In response, Iny observes, GM "has made some very bold and perhaps difficult decisions to face the past much more squarely than they have.
"So they are revisiting decisions they made years ago, or decisions that weren't made that should have been made, not all of which were in the eye of the government or would have come to surface - they've gone further."
Iny's referring to a $35-million fine the NHTSA levied against GM, and the threat of further action.
At GM, "the plants and the engineers who design them are incentivized for cost, not for quality," Iny explains.
He has seen internal GM documents and from reading them, it's his impression that "lawyers at GM had unlimited budgets to defend cases but engineers at GM were begging with a tin cup inside the company."
Faria says GM has doubled their number of engineers working on quality issues.

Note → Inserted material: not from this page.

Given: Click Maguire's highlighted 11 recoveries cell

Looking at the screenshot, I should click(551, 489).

Should we buy GM vehicles?
Consumer Reports says GM's current vehicles perform better than in the past and "generally score well" in their tests, although "reliability remains inconsistent" across the brands.
"There is a clear difference in the quality and performance of the latest models to emerge from post-bankruptcy GM compared to those sold even just five years ago," the magazine claims.

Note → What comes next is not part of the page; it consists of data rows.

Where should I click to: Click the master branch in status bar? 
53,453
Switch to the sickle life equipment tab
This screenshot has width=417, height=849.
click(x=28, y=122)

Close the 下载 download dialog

Iny says GM is "doing a very profound, comprehensive, top-to-bottom cleanup for bad practices and maybe a bad culture" that may go back to the 1990s.
Clifford Atiyeh, a Car and Driver magazine/website contributing editor says he "wouldn't be rushing to a GM dealer to get my hands on a car at this moment." He advises consumers wait another year for GM to get all their issues ironed out.
Atiyeh does sound like he thinks GM is now on a better track, however. "Now they're dealing with problems before they are serious, even for the most minor things."
Following GM’s example
And he notes that other automakers are following GM's new approach on recalls.
In the past week, Toyota, Ford, Mitsubishi, Jaguar Land Rover and Volkswagen announced recalls, including Volkswagen Routans for a problem similar to GM's ignition-switch issue. And GM also announced more recalls.
One of the reasons this is all happening is that there are "more legislative eyes on these problems and on the automobile industry as a whole right now," says Atiyeh. A draft U.S. Senate bill calls for up to a life sentence for auto company employees who fail to report or fix defects that lead to someone's death.
That $35-million fine for GM was the maximum. Faria at the University of Windsor says fines, even that one, are not that onerous for the big automakers and that U.S. regulators are pushing for the ability to fine the companies in proportion to the damage caused by their acting too slowly to initiate a recall.
He says Canada is still looking into fines for GM over the ignition switch problem.
GM sales keeping pace
Despite all the recalls, GM's sales are mostly keeping pace, especially in the U.S., where they had a "whoppingly good July," according to Faria.
He notes that Toyota had the highest number of recalls for the years 2010 to 2013, but it didn't really have much impact on their sales.
Vandezande observes, "GM even managed to turn new sales out of the recall by offering special one-time deals to customers who've been coming in for recall-related repairs."
Iny says that at the APA, they haven't heard much from consumers about the GM recalls except for GM customers anxious about driving a vehicle with the faulty ignition switch during the months it's taking GM to get them serviced.
He advises that when driving one of those GM cars, you unhook the ignition key from the keychain or anything attached. "It will reduce the risk of turning the switch off by itself or your knee hitting to virtually zero."
Iny certainly isn't letting GM off the hook for failing to disclose what they know about the faulty ignition switches that led to so many deaths. But he says "we're seeing a very profound change at GM in terms of the process and I hope, ultimately, in terms of the culture.
"For consumers who drive those products it's a very good development."